Exercise details —
With pictures left out, return only the lines from the line containing "Task: Click the ad image of man in hat" through the end of the material below, both included.

◆ ◆ ◆ ◆

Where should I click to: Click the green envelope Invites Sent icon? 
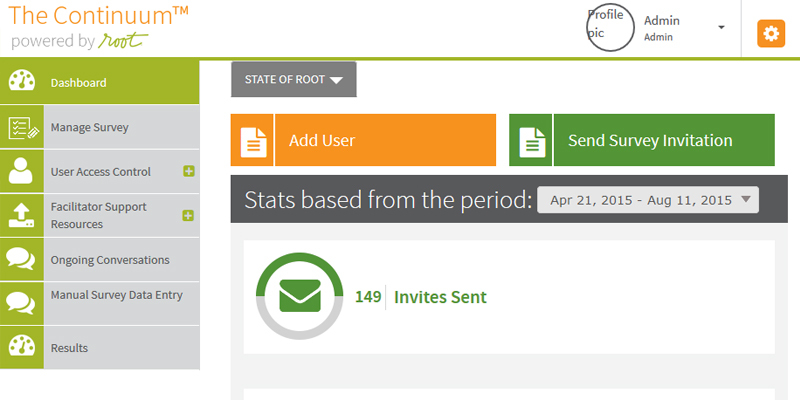pos(300,297)
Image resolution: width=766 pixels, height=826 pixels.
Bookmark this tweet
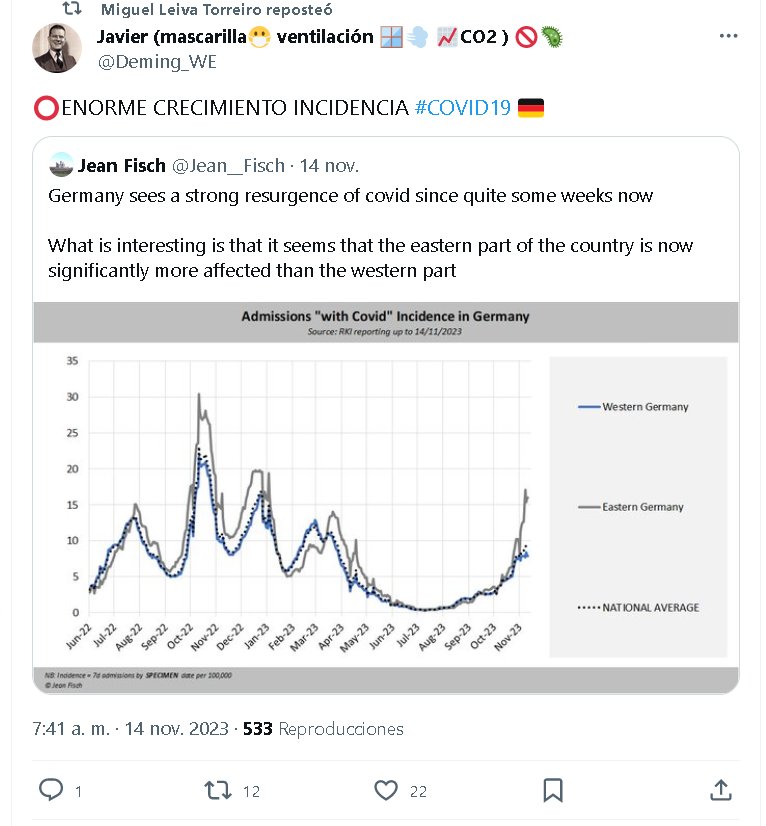(553, 790)
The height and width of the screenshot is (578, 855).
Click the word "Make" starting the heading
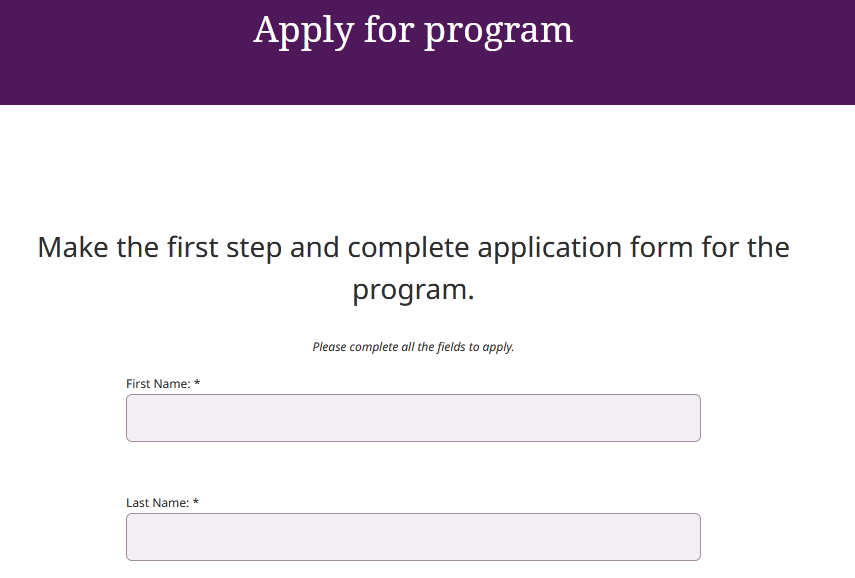tap(73, 247)
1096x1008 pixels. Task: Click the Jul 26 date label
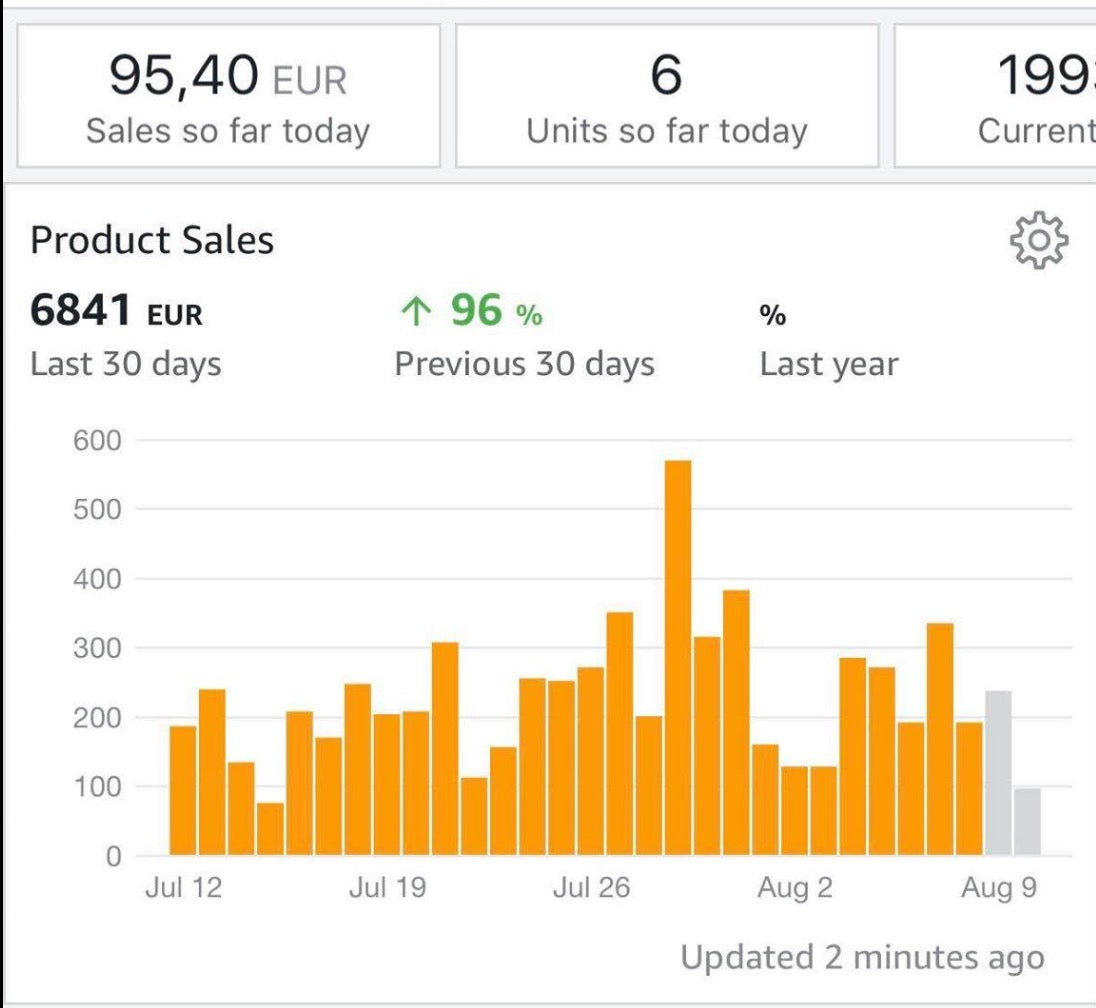pyautogui.click(x=591, y=888)
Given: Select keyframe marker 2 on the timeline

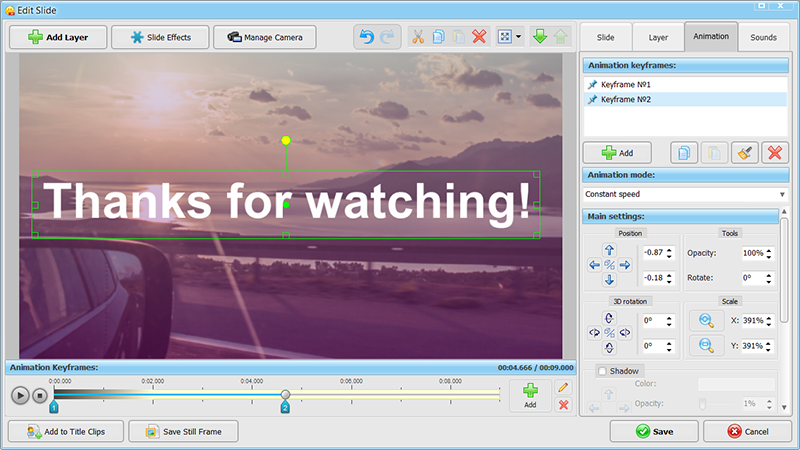Looking at the screenshot, I should tap(285, 407).
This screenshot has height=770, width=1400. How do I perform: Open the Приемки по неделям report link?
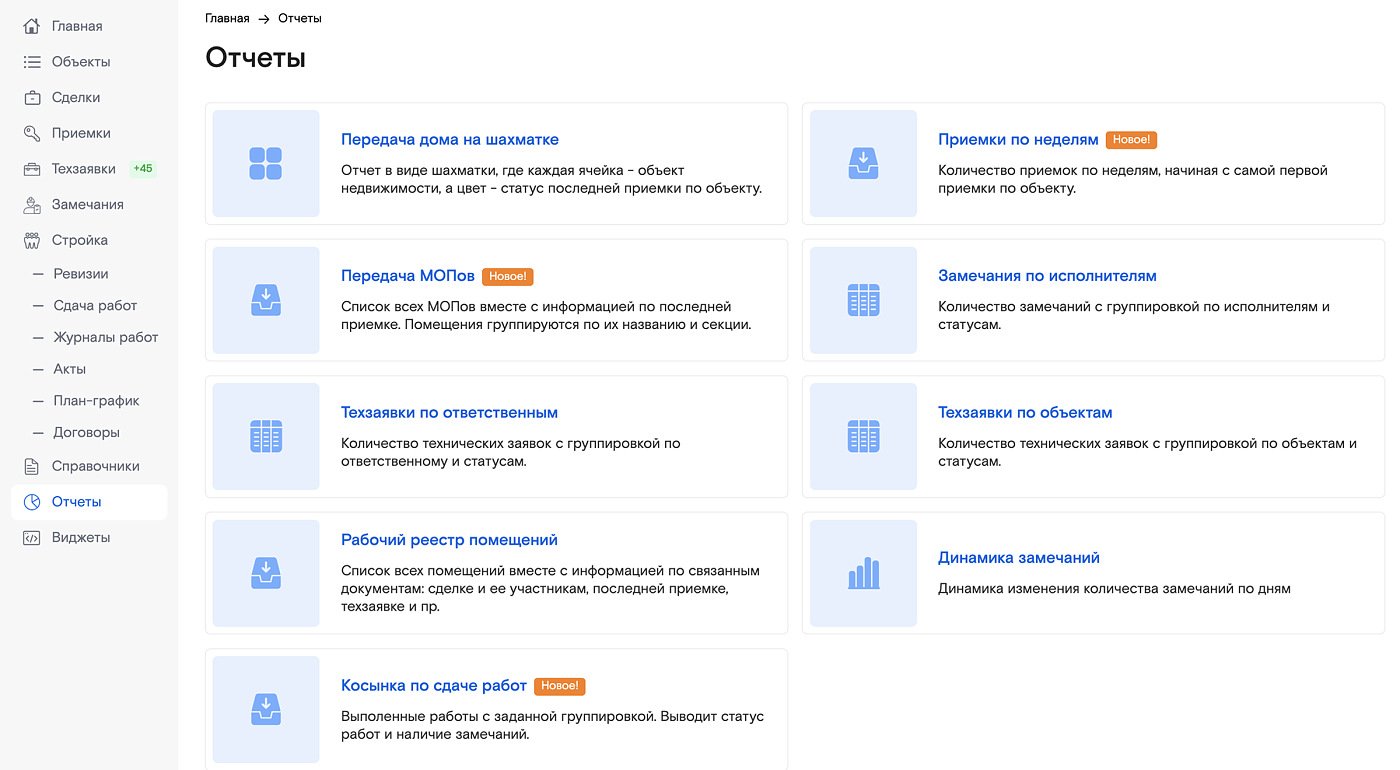pyautogui.click(x=1017, y=140)
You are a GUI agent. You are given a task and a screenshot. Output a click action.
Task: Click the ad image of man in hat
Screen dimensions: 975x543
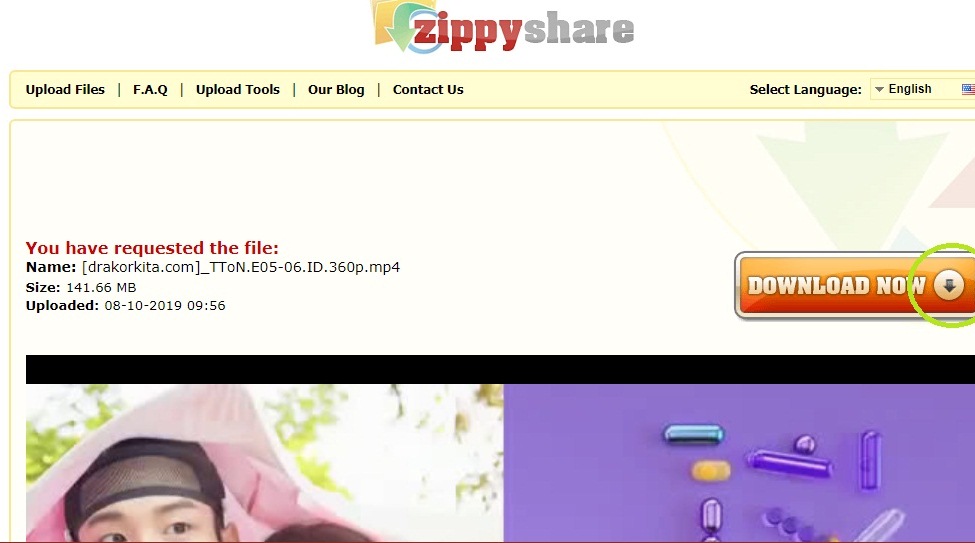[264, 463]
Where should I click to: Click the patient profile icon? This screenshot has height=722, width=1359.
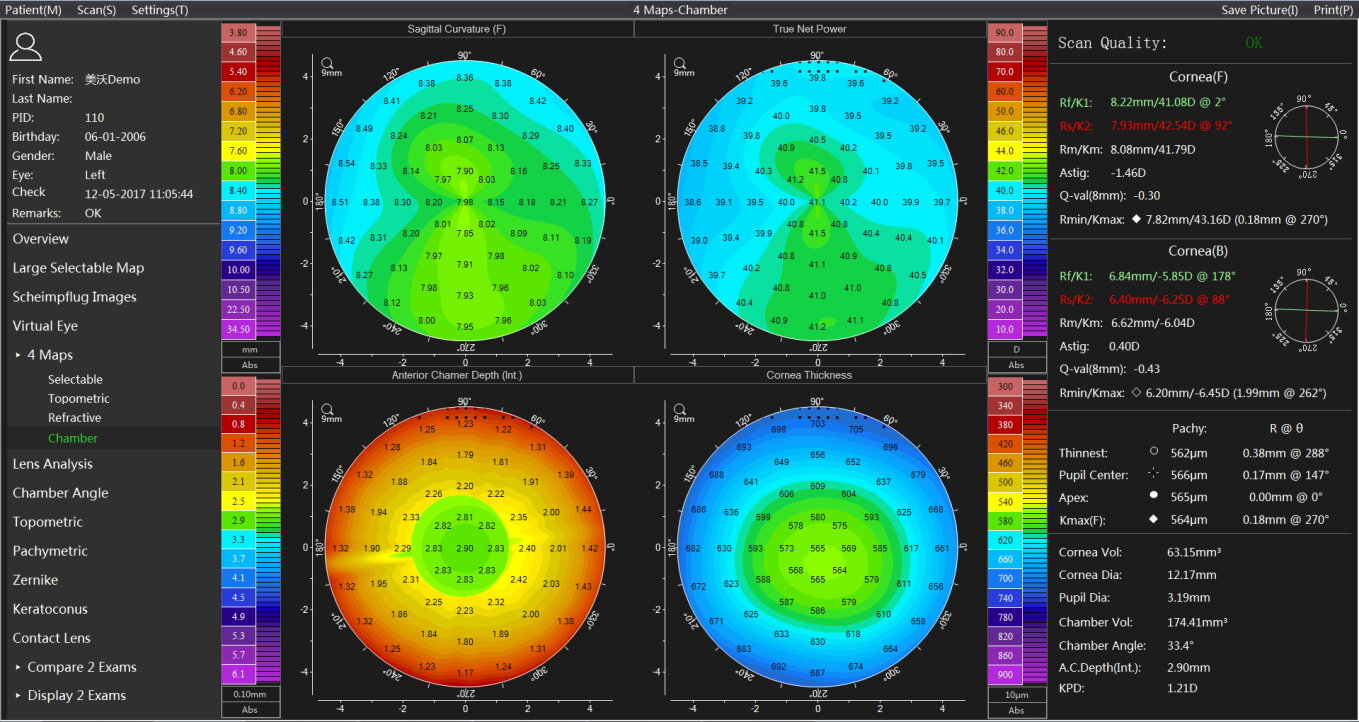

◆ ◆ ◆ ◆

Solution for this task —
Task: Click the ad image of man in hat
Screen dimensions: 975x543
[264, 463]
Where should I click to: Click the patient profile icon? This screenshot has height=722, width=1359.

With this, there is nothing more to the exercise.